Last month I travelled to Brazil with the BBC to uncover a story about the dark side of the World Cup. While I was there I spent two days in Rio with twins, Samir and Samira, eight, who told me what life is like growing up in one of Rio’s most dangerous slums.
My first impressions of Maré were mixed. Home to 136,000 people, the slum has a reputation for serious drug related crime. Access is strictly controlled by drug gangs and filming or photographing anything required careful negotiations to ensure noone got hurt.
But Maré favela didn’t look like a ‘slum’ at all. Brightly painted houses lined litter free streets in what looked like an orderly neighbourhood. That was until I saw the guns, the knives and the drugs.
On street corners fold-out tables offered an array of drugs for sale. Armed men gathered in groups and gang members drove enormous, intimidating motorcycles up and down the street.

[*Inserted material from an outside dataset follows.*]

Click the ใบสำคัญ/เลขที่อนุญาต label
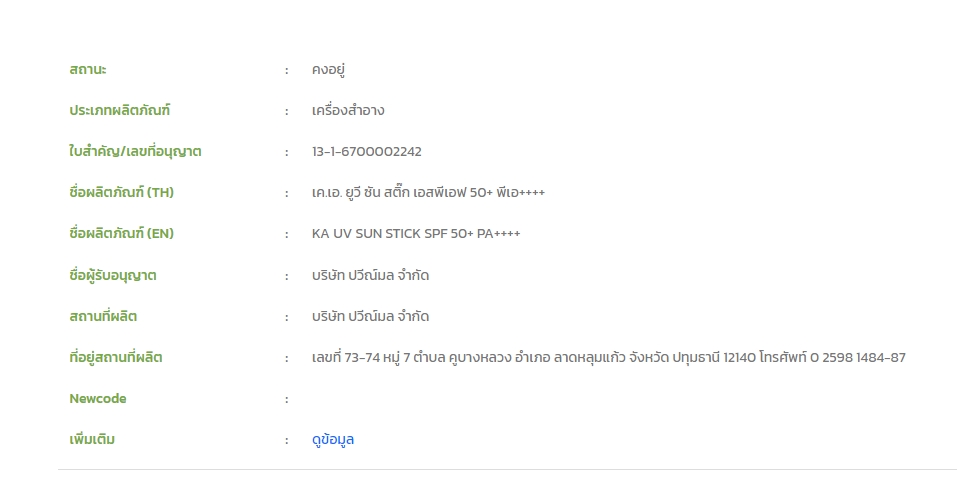The image size is (957, 502). click(136, 152)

I met Samir and Samira, cheeky, fresh faced and full of giggles from school. My camera woman and I drew quite the crowd, including the motorcycles, who, despite knowing why we were there, trailed us for our entire visit.
Samira, the bolder of the two twins, was the first to say hello, apologising for her brother who “doesn’t like kisses or cuddles or anything like that!” Samir took longer to warm to us.

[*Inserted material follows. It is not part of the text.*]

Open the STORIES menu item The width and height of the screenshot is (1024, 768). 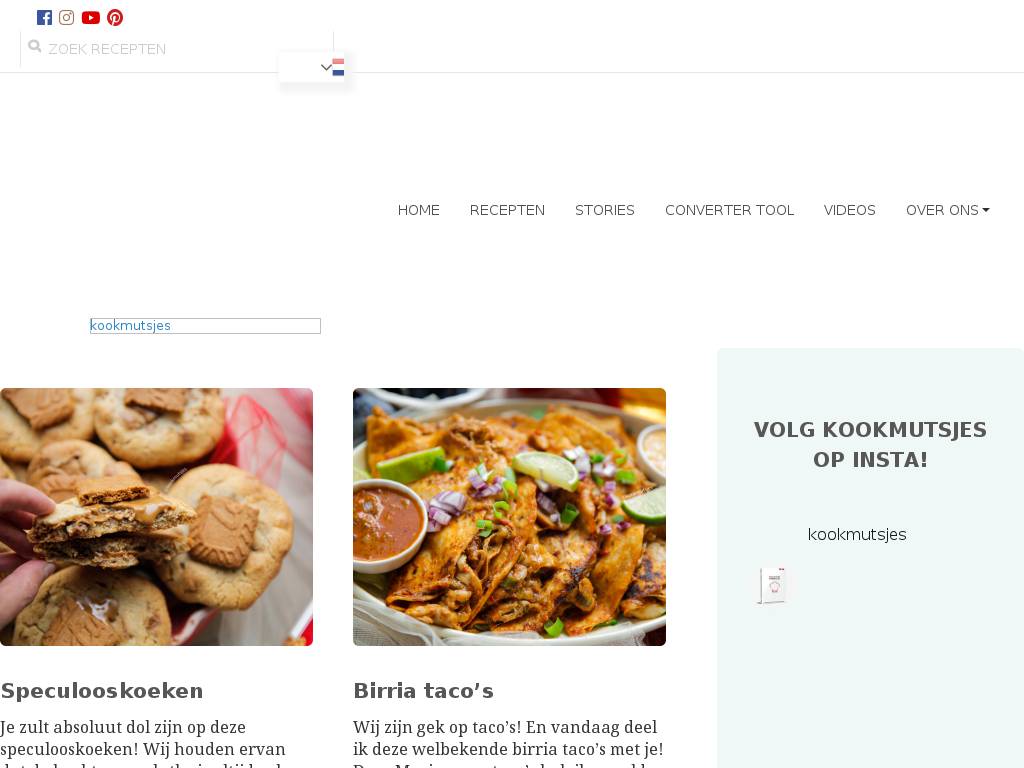(x=605, y=210)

But armed with pens, paper, recording equipment and my secret weapon — smarties — it wasn’t long before the twins were telling me all about their life.
Childhood in the favela
“Growing up in Maré is tough” they told me. Their mum is strict about them going outside and everything they do happens inside their house, from homework, to learning the recorder, to riding their bikes in circles on the roof. Even Princess, their beloved dog, is kept on the roof, because it’s too dangerous to play in the street. And when violence breaks out on the street, which is does regularly, school is cancelled.

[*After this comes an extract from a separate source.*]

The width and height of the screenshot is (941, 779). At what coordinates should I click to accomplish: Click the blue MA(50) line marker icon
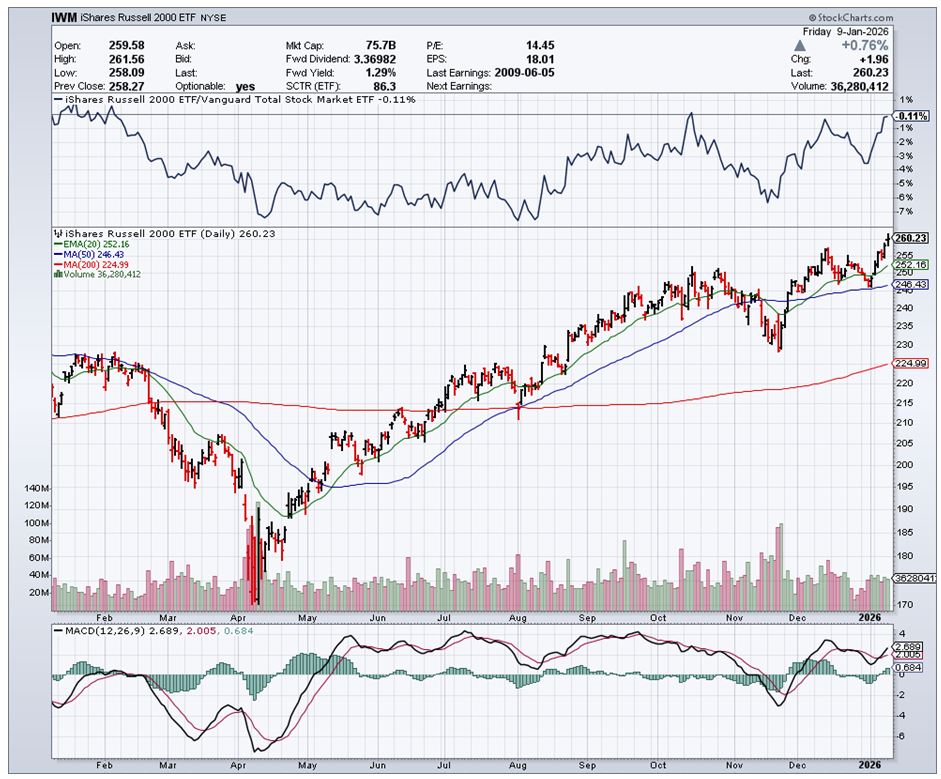click(60, 253)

What struck me about these cheerful, spirited kids was that their lives were in many ways the same as kids in the UK, but lived in microcosm. When I asked them my standard questions: “Where do you play?”, “who’s your best friend?” their answers were startlingly sheltered: “At home” and “we don’t have friends in the favela because we aren’t allowed out”.
Cirlene, the twins’ mum, explained to me the challenge of keeping your children on the straight and narrow, when the threat of them being pulled into a drug gang is present every day. I believed her, having seen a ten year old boy holding a machine gun just thirty minutes before. Kids can get caught up in drug gangs from an early age – running errands, passing messages or even flying brightly colours kites to alert dealers when the police are coming.
ActionAid supports Redes, a local organisation at the heart of the favela, which provides safe spaces for kids to enjoy their childhood. Thousands of kids enjoy our classes, from cookery, music and sport, to extra tuition, to help them finish school.
When I visited the centre with the twins, it was bustling with activity. Scores of young chefs jostled up the stairwell, carrying trays of freshly cooked food and a group of excited children queued for their radio broadcasting class, while two floors up we could hear the sound of trumpets and guitars – one of Rede’s many music classes.
It doesn’t surprise me that Redes is responsible for significantly raising the number of kids who go to university from the favela. But it’s a shame that even when they have the academic credentials, children from Maré are often stigmatised. I find this hard to accept when looking at Samir and Samira, smart, well-mannered and confident. But hope that the future will hold much brighter things for them.